Task requirements: Every record below must come back exactly as written, with the images dropped.

-- Task data follows --

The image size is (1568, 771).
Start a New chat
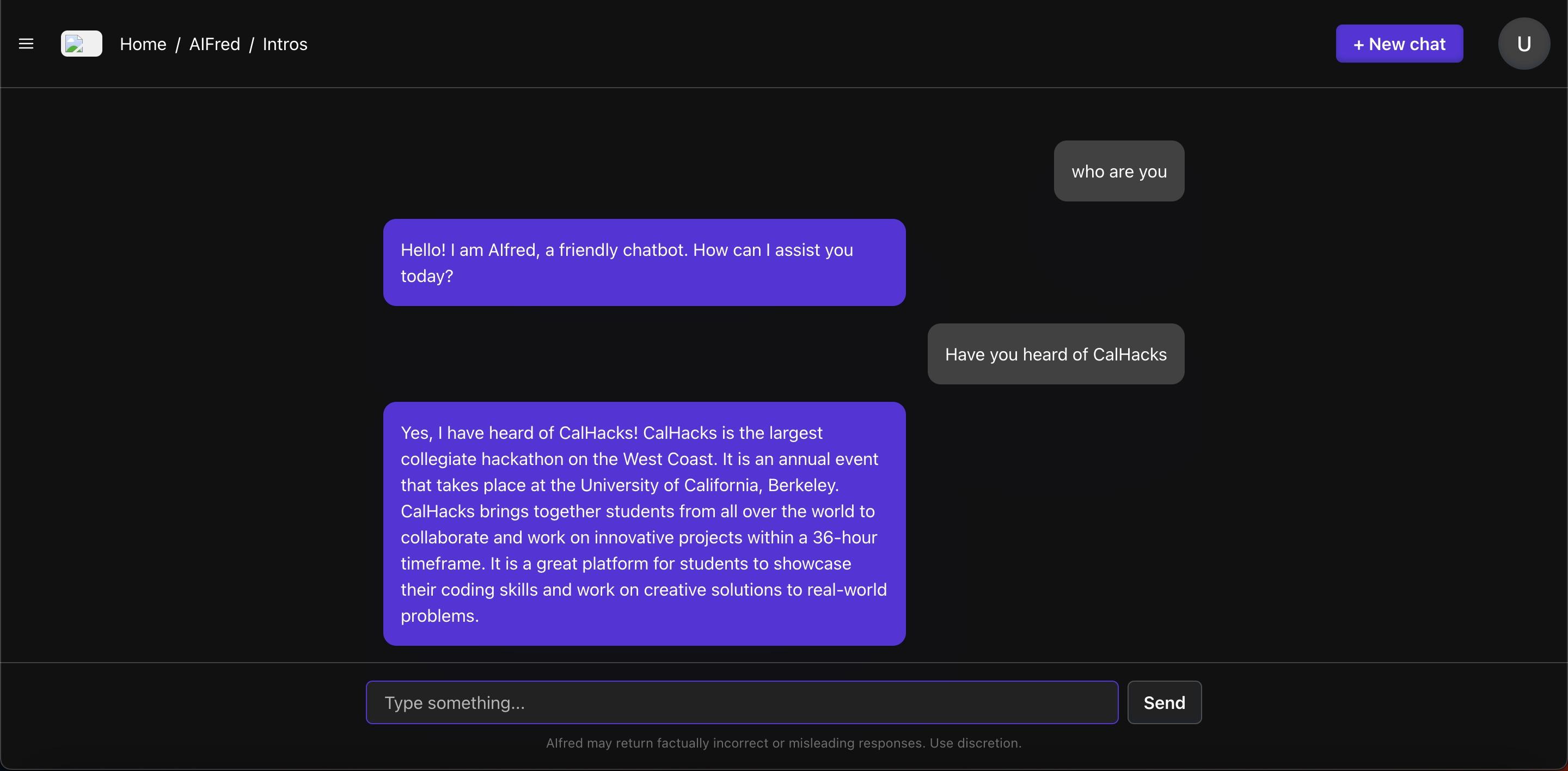pos(1399,44)
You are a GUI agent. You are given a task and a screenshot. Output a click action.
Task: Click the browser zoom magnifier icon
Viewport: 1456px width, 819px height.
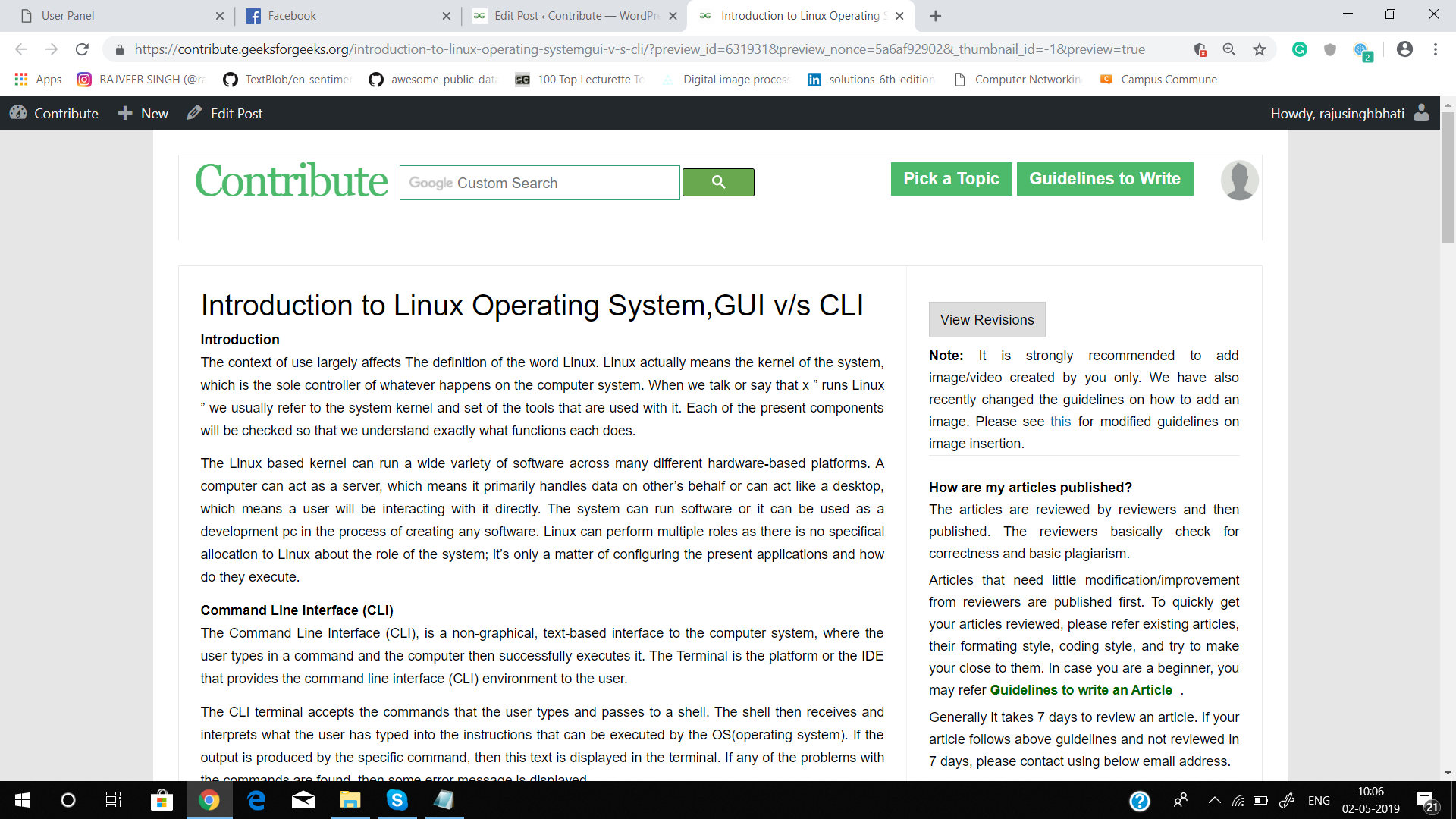pyautogui.click(x=1229, y=49)
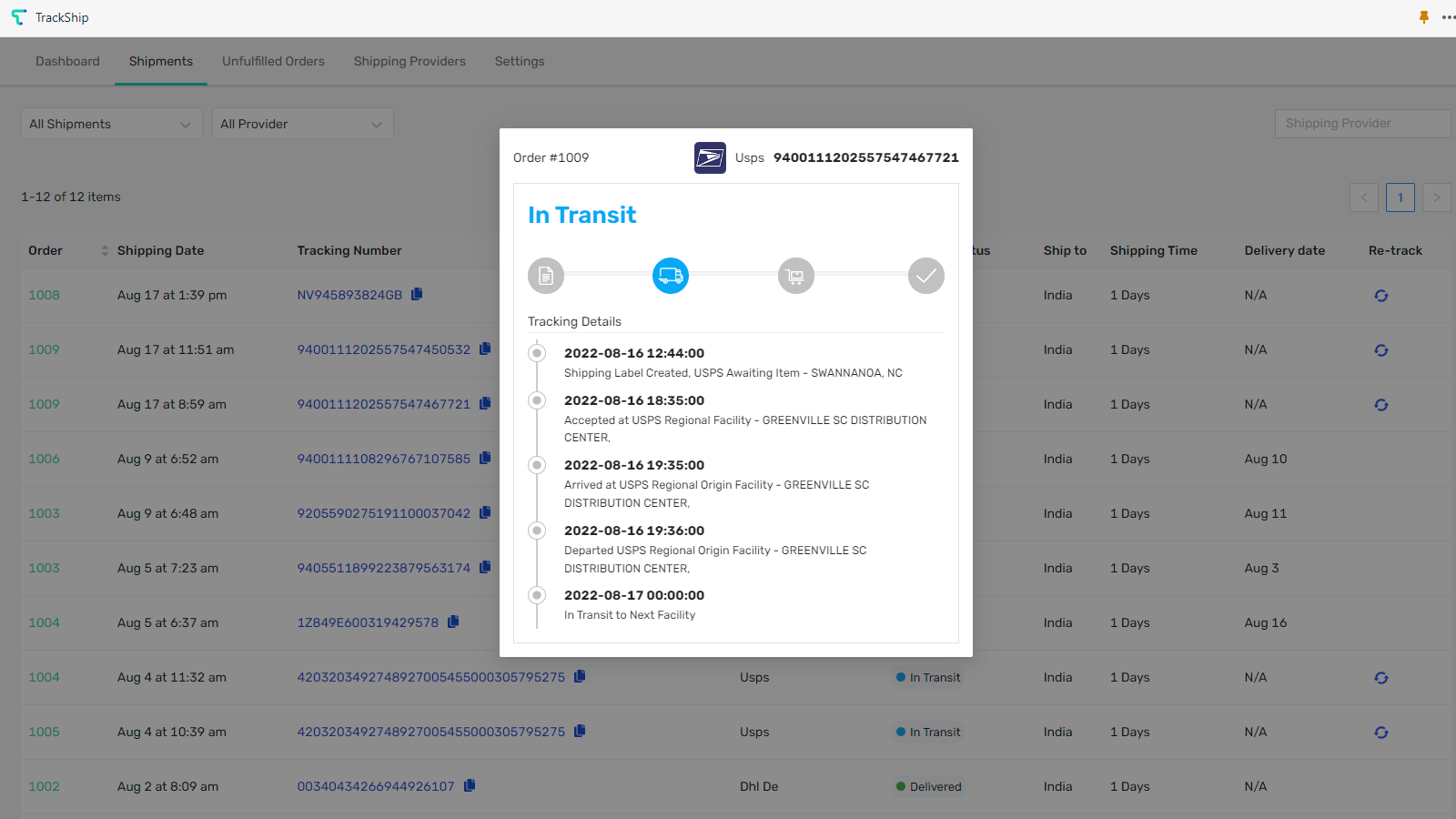Image resolution: width=1456 pixels, height=819 pixels.
Task: Expand the Order column sort arrows
Action: [x=103, y=250]
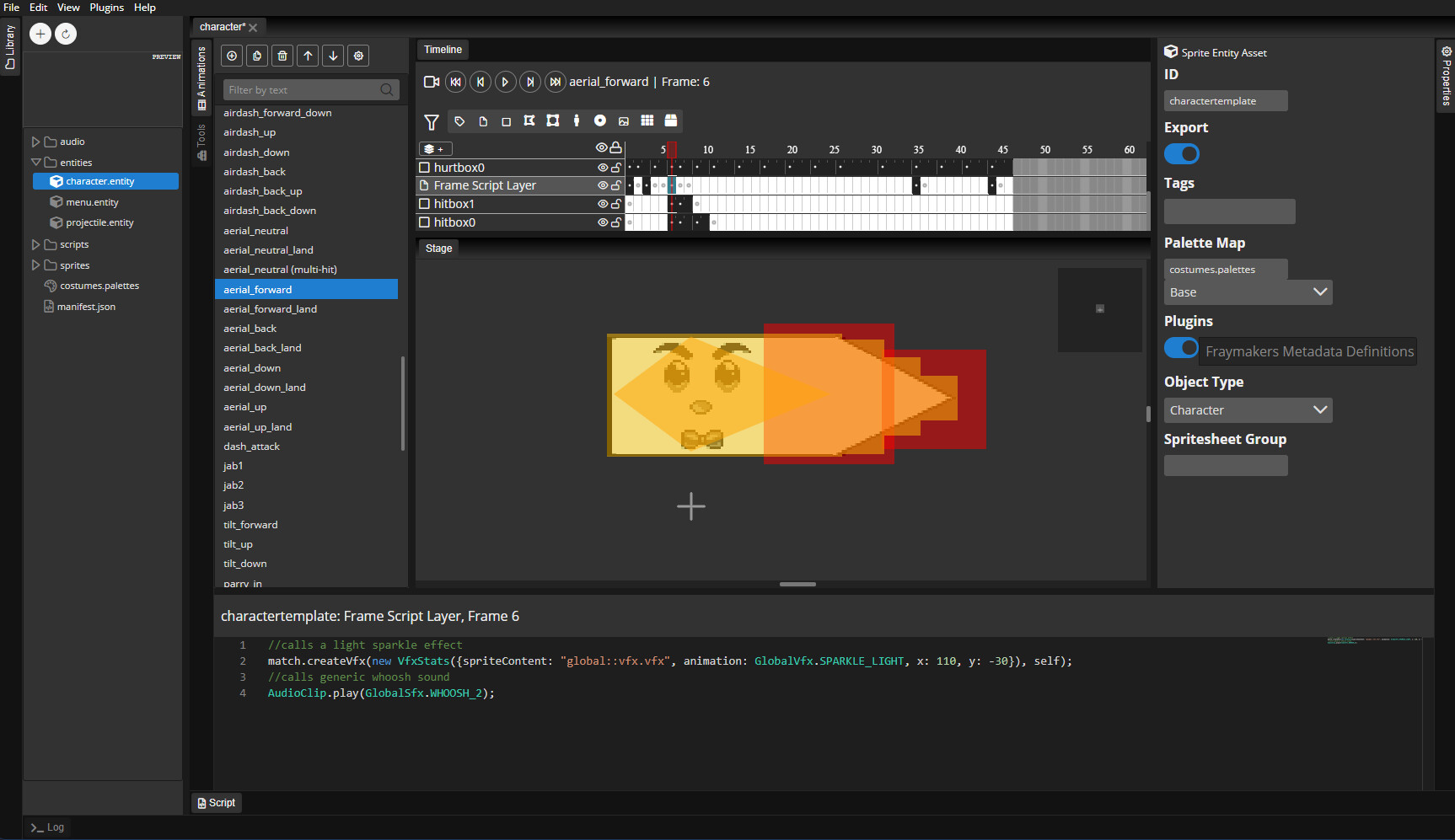Viewport: 1455px width, 840px height.
Task: Select the filter icon in the timeline toolbar
Action: point(432,122)
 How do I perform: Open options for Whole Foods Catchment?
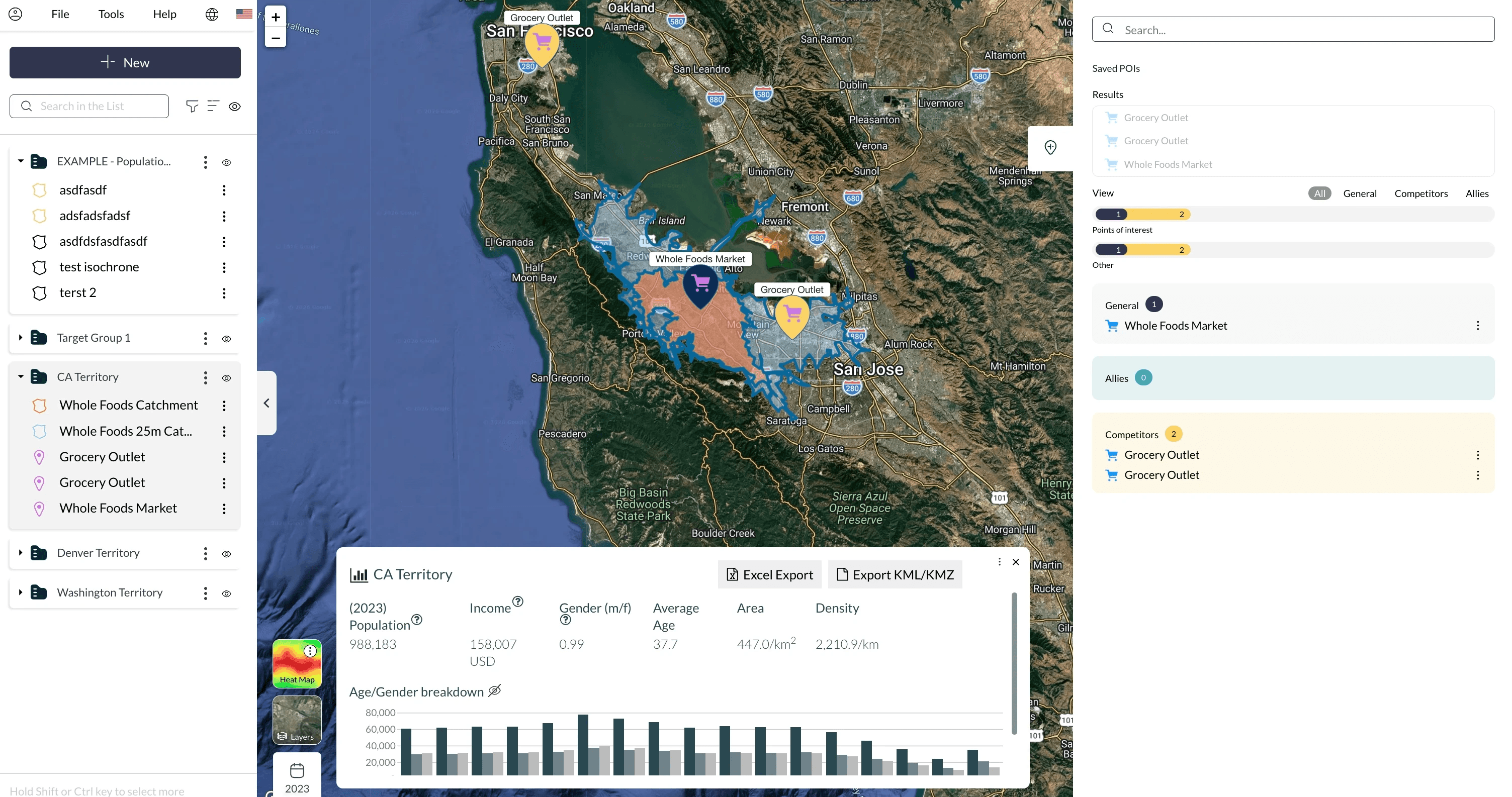(x=224, y=405)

-- Task data concluded --

Answer for this exercise:
The image size is (1568, 771).
Start a New chat
pos(1399,44)
You are a GUI agent. You are given a task and a screenshot. Output a click action.
Task: Click the browser zoom magnifier icon
Viewport: 1456px width, 819px height.
pyautogui.click(x=1229, y=49)
Image resolution: width=1456 pixels, height=819 pixels.
Task: Expand the Order column sort arrows
Action: [x=103, y=250]
Viewport: 1455px width, 840px height.
Task: Select the filter icon in the timeline toolbar
Action: point(432,122)
 How do I perform: Open options for Whole Foods Catchment?
(x=224, y=405)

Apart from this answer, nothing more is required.